N-terminal phosphorylation of glutaminase C decreases its enzymatic activity and cancer cell migration.

The mitochondrial phosphate-activated glutaminase C (GAC) is produced by the alternative splicing of the GLS gene. Compared to the other GLS isoform, the kidney-type glutaminase (KGA), GAC is more enzymatically efficient and of particular importance for cancer cell growth. Although its catalytic mechanism is well understood, little is known about how post-translational modifications can impact GAC function. Here, we identified by mass spectrometry a phosphorylated serine at the GLS N-terminal domain (at position 95) and investigated its role on regulating GAC activity.

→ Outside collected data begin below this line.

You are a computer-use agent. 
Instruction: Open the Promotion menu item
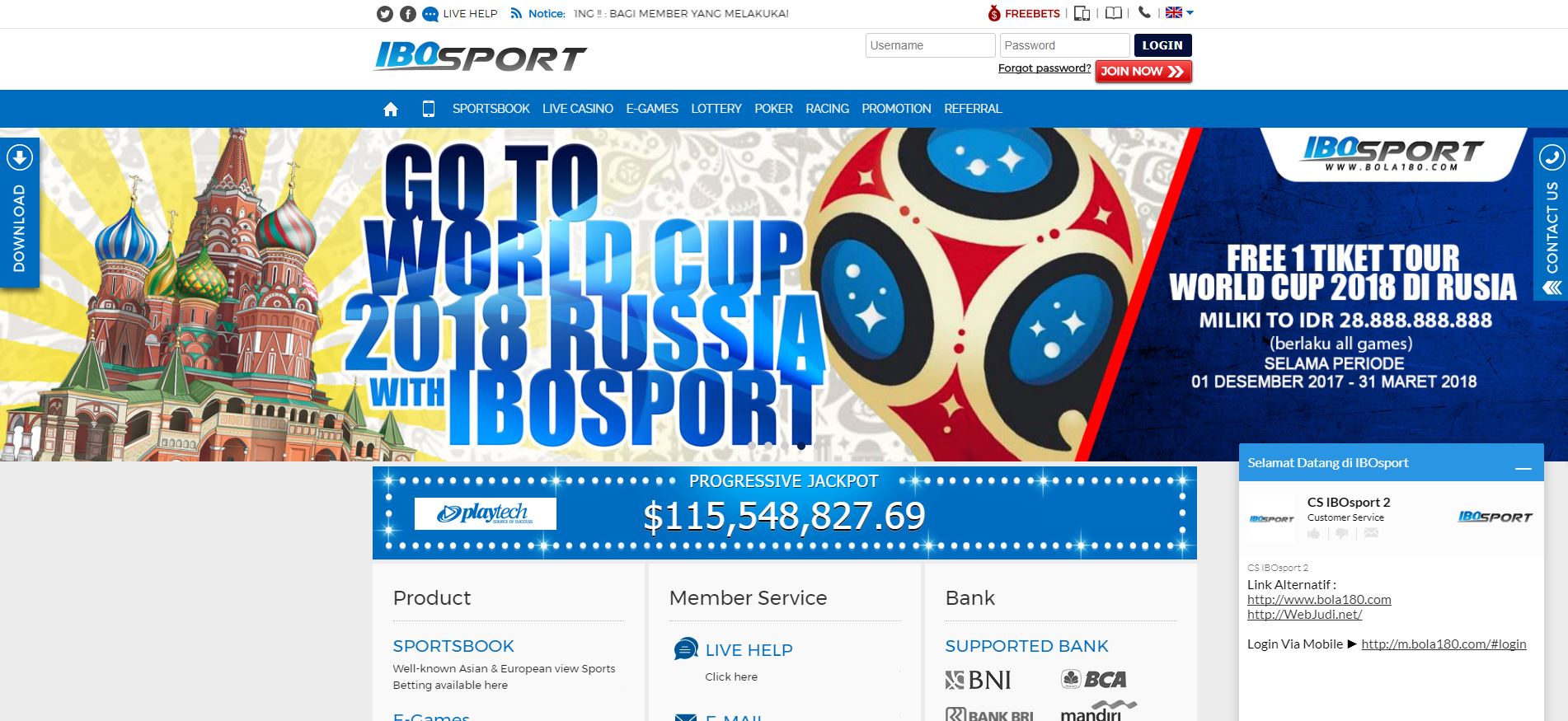896,109
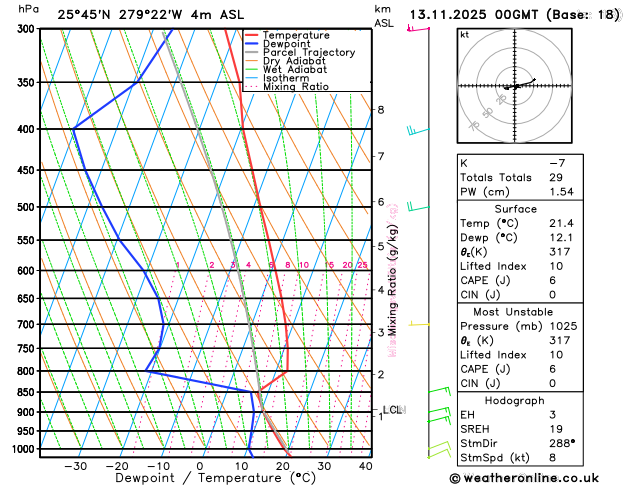
Task: Click the green wind barb at 850 hPa
Action: 440,391
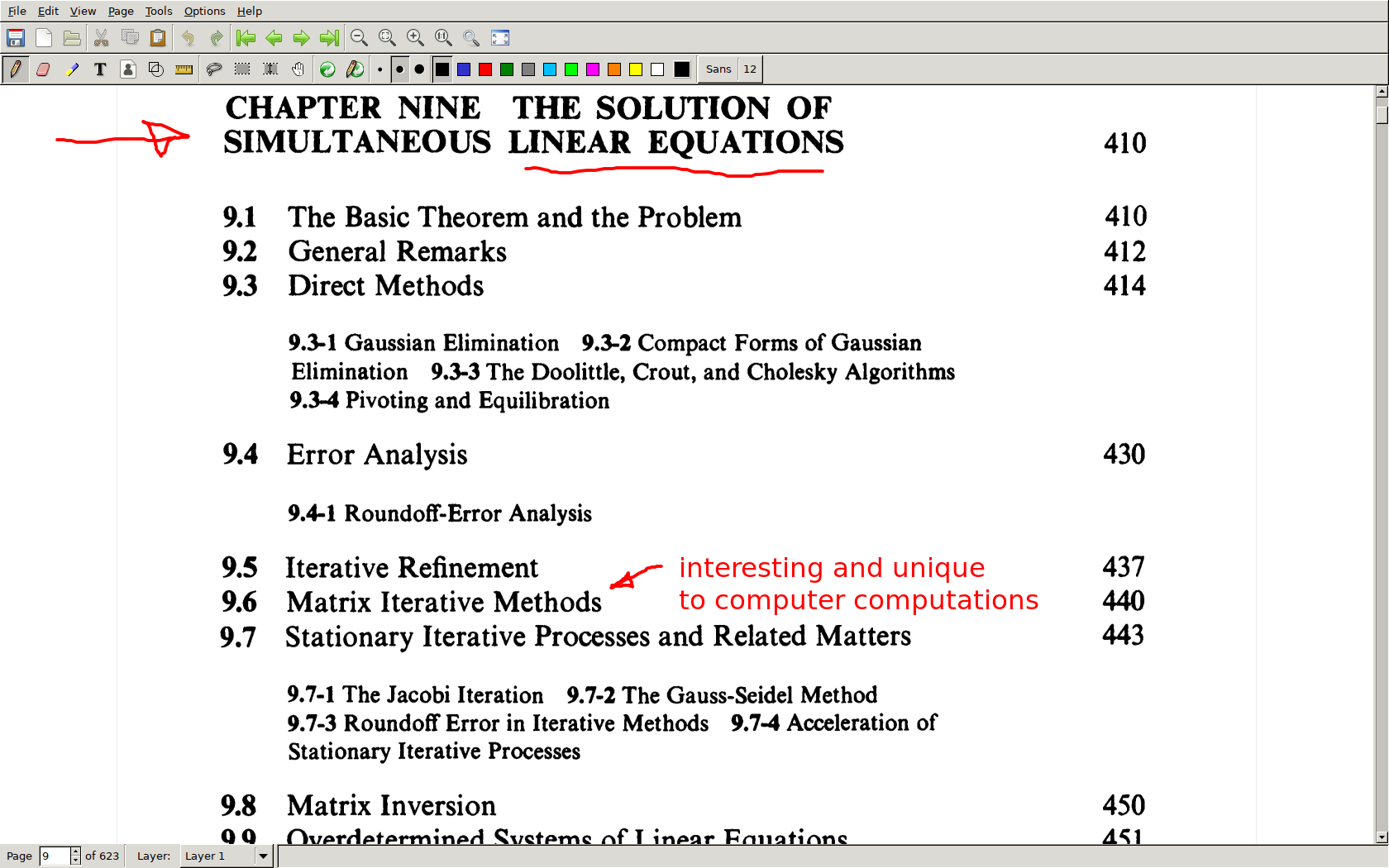Open the Options menu
This screenshot has width=1389, height=868.
(x=204, y=11)
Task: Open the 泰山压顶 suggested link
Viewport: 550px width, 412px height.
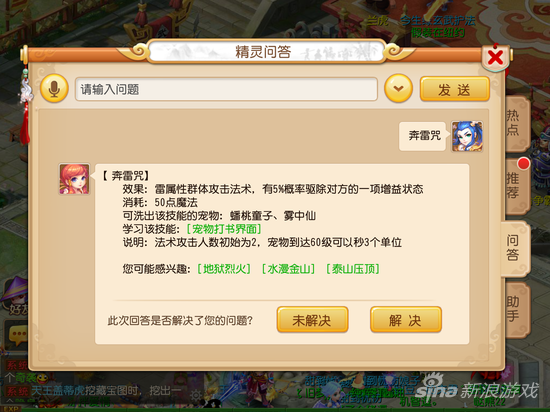Action: (353, 269)
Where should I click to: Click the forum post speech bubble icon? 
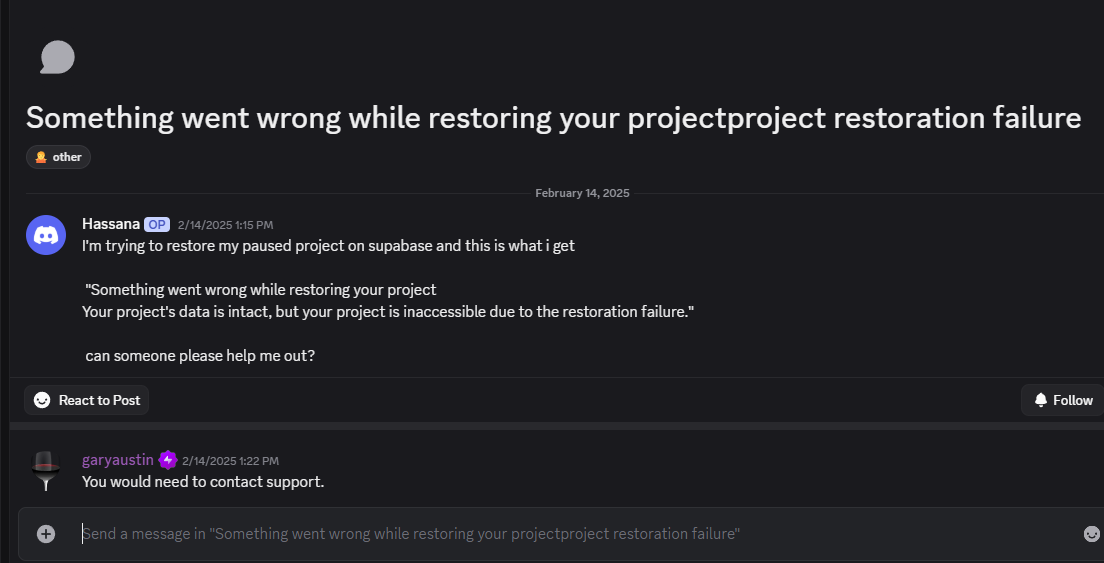click(57, 57)
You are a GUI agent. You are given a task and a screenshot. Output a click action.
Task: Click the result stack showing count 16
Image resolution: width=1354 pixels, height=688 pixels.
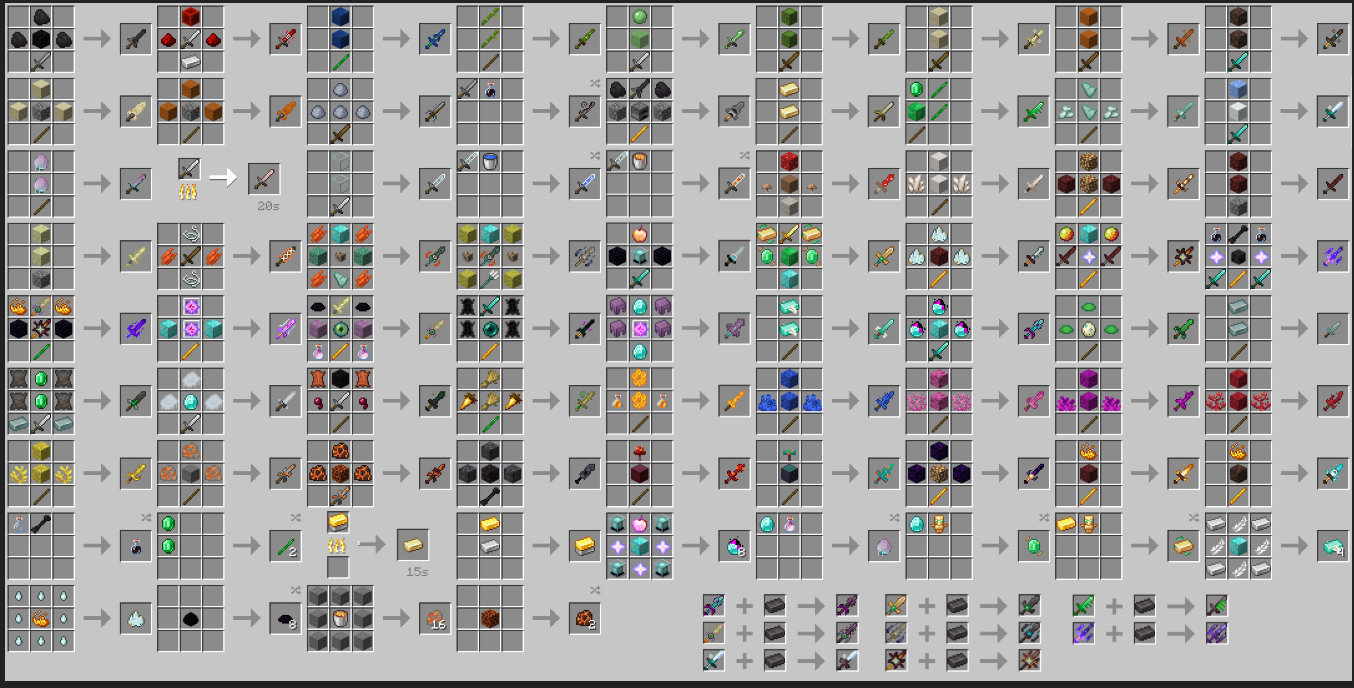435,618
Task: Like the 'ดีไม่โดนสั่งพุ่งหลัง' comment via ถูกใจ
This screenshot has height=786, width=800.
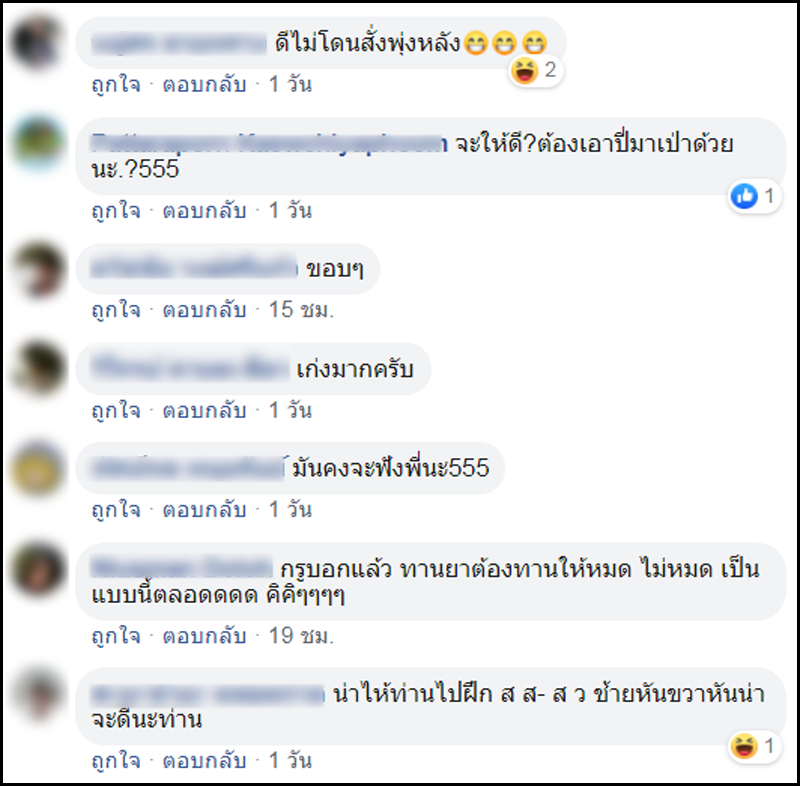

The ectopic expression of the phosphomimetic mutant (GAC.S95D) in breast cancer cells, compared to wild-type GAC (GAC.WT), led to decreased glutaminase activity, glutamine uptake, glutamate release and intracellular glutamate levels, without changing GAC sub-cellular localization. Interestingly, cells expressing the GAC.S95D mutant, compared to GAC.WT, presented decreased migration and vimentin level, an epithelial-to-mesenchymal transition marker. These results reveal that GAC is post-translationally regulated by phosphorylation, which affects cellular glutamine metabolism and glutaminase-related cell phenotype.